Stored records:
.....

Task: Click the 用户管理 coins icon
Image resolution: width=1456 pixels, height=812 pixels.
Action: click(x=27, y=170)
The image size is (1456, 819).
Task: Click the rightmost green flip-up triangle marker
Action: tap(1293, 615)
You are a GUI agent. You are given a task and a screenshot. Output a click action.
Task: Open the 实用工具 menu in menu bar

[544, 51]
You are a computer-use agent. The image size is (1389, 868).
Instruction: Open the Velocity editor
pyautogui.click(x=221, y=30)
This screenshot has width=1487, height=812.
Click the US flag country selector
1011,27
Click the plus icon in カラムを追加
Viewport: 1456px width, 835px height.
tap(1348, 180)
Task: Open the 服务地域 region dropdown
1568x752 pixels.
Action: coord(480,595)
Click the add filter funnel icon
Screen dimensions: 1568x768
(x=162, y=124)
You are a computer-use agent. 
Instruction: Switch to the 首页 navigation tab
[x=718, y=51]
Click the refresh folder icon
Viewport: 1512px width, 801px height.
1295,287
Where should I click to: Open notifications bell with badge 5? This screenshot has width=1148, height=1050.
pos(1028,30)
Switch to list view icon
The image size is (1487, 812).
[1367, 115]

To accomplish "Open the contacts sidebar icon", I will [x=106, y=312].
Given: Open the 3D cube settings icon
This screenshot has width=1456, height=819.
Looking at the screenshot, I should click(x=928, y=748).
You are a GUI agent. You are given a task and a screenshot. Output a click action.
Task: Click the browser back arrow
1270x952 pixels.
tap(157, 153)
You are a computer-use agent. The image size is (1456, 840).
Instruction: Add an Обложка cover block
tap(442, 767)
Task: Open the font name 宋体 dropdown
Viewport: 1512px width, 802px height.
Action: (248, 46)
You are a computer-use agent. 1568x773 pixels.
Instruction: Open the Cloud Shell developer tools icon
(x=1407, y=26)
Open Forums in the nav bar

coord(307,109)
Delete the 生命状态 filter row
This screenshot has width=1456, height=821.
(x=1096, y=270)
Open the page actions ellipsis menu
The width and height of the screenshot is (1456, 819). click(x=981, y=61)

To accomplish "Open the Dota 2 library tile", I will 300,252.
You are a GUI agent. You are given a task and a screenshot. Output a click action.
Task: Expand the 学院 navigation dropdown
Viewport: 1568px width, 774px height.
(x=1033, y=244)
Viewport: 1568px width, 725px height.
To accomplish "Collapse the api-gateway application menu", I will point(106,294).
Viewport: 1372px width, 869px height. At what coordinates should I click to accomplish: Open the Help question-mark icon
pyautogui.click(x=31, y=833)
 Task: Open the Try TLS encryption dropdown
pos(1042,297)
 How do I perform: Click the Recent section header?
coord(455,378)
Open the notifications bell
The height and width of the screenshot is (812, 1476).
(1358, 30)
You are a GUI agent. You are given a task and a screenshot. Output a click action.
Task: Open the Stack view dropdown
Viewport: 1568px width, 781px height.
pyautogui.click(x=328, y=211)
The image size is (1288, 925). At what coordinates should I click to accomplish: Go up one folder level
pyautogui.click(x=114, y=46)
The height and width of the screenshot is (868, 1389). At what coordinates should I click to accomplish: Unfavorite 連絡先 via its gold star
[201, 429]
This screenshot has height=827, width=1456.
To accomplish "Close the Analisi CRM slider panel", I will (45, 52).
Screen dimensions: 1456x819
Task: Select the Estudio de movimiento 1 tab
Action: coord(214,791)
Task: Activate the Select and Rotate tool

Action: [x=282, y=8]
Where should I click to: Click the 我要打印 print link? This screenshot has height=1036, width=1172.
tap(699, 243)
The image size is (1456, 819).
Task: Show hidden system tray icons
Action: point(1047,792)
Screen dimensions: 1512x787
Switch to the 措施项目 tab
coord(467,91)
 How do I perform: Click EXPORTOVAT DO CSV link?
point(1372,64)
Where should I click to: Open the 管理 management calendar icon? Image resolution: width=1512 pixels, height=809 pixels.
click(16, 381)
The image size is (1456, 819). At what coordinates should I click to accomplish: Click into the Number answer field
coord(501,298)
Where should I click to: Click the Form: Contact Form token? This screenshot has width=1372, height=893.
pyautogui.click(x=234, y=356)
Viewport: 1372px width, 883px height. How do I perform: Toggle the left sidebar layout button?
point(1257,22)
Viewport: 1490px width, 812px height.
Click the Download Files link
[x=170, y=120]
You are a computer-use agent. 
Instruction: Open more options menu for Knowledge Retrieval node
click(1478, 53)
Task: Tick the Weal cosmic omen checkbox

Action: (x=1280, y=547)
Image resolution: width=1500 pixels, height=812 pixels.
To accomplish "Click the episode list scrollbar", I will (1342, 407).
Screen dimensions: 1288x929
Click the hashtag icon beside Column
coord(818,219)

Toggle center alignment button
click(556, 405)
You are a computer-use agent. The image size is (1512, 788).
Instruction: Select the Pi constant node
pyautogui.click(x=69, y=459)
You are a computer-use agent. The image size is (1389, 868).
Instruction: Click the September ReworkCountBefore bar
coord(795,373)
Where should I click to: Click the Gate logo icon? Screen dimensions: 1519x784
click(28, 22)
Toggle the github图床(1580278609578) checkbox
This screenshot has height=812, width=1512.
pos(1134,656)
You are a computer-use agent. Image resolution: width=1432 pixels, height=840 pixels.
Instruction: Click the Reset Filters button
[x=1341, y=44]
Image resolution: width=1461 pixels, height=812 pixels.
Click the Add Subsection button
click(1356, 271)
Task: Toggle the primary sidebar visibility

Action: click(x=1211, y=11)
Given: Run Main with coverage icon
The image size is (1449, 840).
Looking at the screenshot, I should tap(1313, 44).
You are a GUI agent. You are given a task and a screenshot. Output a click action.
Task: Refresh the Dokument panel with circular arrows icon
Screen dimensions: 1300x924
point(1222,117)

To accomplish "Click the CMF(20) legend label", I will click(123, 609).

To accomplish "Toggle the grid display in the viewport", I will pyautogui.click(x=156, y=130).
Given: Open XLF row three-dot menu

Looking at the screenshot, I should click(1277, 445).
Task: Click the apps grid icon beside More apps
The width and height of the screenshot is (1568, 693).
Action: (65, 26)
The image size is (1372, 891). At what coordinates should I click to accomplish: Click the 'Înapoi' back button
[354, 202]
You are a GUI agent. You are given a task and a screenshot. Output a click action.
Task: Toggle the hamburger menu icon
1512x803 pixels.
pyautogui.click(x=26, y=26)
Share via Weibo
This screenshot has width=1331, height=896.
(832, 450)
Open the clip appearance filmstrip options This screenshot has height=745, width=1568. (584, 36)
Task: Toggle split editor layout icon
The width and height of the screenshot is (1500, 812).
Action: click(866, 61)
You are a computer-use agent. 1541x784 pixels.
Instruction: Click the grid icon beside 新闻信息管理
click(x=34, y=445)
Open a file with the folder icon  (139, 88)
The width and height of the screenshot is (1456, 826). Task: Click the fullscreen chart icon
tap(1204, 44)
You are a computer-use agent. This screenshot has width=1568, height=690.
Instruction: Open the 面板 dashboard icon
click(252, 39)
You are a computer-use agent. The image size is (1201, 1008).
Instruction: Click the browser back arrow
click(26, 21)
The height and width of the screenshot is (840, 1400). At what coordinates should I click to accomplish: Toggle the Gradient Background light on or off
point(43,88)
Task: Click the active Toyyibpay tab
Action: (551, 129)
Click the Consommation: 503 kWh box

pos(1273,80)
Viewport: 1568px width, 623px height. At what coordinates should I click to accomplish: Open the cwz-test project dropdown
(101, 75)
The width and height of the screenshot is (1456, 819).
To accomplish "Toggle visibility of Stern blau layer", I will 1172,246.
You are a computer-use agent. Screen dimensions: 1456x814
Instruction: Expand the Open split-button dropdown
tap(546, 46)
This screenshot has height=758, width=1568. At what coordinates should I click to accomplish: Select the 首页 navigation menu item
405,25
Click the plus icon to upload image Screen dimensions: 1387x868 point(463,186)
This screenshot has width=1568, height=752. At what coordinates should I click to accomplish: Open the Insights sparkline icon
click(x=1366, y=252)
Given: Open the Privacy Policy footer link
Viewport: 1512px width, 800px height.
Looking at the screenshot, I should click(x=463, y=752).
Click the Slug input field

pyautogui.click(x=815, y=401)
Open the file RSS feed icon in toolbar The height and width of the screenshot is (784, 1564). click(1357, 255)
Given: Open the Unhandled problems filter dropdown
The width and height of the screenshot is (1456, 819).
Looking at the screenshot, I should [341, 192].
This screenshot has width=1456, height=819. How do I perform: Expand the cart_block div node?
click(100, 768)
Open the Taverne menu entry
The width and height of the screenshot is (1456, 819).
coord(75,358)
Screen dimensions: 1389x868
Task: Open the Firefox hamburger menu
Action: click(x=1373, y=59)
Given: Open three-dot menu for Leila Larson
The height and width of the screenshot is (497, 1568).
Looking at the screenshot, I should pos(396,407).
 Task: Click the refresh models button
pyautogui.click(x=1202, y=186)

.....

(What you are asked to do): When you reach the line with "You are a computer-use agent. Image" in the records above, start writing out lines exactly, and stop once the line with "Task: Click the apps" has been written; include nothing else.

(Exercise output):
You are a computer-use agent. Image resolution: width=1432 pixels, height=840 pixels.
Instruction: Click the Reset Filters button
[x=1341, y=44]
Image resolution: width=1461 pixels, height=812 pixels.
Click the Add Subsection button
click(1356, 271)
Task: Toggle the primary sidebar visibility

Action: click(x=1211, y=11)
Given: Run Main with coverage icon
The image size is (1449, 840).
Looking at the screenshot, I should tap(1313, 44).
You are a GUI agent. You are given a task and a screenshot. Output a click action.
Task: Refresh the Dokument panel with circular arrows icon
Screen dimensions: 1300x924
point(1222,117)

To accomplish "Click the CMF(20) legend label", I will click(123, 609).

To accomplish "Toggle the grid display in the viewport", I will pyautogui.click(x=156, y=130).
Given: Open XLF row three-dot menu

Looking at the screenshot, I should click(1277, 445).
Task: Click the apps grid icon beside More apps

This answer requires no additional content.